Based on what Goldy wrote, there still exists a profit between what the union or KWA receives from state medicare reimbursement and what they pay the workers. I haven’t seen their books but it’s easy math to see what kind of revenue they generate and determine if it’s grossly profitable or just keeping the lights on.
But if I was one of these caregivers, I’d try to go independant and collect the reimbursement myself. I would make more money if I could do that.
If you were one of these workers, what would you do?
As an expert in this area, do you know if an individual can file for his/her own medicare reimbursement if they are a caregiver?
fred spews:
Interesting bit about about the L&I premiums. Employers pay 75% and employees pay 25%. The employer can’t make the employee pay more than that.
Roger Rabbit spews:
@73 The union doesn’t receive money from the state.

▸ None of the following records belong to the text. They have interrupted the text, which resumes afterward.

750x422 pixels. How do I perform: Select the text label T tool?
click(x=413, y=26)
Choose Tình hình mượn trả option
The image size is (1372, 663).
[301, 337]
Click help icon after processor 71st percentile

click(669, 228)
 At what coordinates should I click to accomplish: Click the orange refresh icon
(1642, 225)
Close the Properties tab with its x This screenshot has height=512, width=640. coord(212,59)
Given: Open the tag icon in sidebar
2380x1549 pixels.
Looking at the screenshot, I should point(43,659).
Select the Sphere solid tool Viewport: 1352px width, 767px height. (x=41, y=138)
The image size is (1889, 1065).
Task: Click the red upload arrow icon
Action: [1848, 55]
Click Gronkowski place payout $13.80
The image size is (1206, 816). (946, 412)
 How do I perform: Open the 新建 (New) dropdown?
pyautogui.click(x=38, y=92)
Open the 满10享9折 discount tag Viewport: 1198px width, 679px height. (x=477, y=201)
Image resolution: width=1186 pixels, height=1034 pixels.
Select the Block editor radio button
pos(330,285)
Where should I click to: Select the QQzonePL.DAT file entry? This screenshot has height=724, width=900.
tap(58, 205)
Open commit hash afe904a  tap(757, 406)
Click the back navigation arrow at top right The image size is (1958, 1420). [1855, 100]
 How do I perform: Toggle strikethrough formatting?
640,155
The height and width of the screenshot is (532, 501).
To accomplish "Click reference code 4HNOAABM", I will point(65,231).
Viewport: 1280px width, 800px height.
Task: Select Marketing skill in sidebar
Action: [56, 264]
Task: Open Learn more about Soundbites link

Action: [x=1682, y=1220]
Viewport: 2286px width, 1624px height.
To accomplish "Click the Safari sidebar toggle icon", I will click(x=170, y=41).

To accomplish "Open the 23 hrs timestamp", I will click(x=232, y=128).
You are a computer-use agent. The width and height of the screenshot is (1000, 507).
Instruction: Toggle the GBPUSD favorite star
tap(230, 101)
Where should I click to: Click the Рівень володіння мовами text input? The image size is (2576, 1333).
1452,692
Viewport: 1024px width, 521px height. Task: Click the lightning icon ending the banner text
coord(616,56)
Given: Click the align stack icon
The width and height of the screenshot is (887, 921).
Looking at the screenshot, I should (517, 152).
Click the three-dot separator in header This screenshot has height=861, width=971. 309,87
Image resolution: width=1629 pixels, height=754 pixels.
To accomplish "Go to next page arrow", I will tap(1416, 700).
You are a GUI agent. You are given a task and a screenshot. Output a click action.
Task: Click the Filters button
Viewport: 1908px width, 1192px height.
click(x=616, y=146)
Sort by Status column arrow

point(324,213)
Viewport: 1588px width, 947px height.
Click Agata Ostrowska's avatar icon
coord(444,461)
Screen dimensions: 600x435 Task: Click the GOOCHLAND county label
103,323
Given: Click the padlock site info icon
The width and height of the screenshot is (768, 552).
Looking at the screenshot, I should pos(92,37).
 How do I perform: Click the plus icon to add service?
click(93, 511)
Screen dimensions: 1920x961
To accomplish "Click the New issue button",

The union receives dues from its members for representing them in contract negotiations with the employers.
Where would workers making $10/hr get capital to start a business? I suppose it’s not completely out of the question. But people making $10/hr do not, generally speaking, have money beyond their own subsistence.
Roger Rabbit spews:
@73 “If you were one of these workers, what would you do?”
I would try to become a doctor, lawyer, accountant, banker, plumber, electrician, operating engineer, or something else that pays better than $10/hr.
“As an expert in this area, do you know if an individual can file for his/her own medicare reimbursement if they are a caregiver?”
Yes, if they meet the requirements to become a medicaid contractor, and have a vendor contract with the state.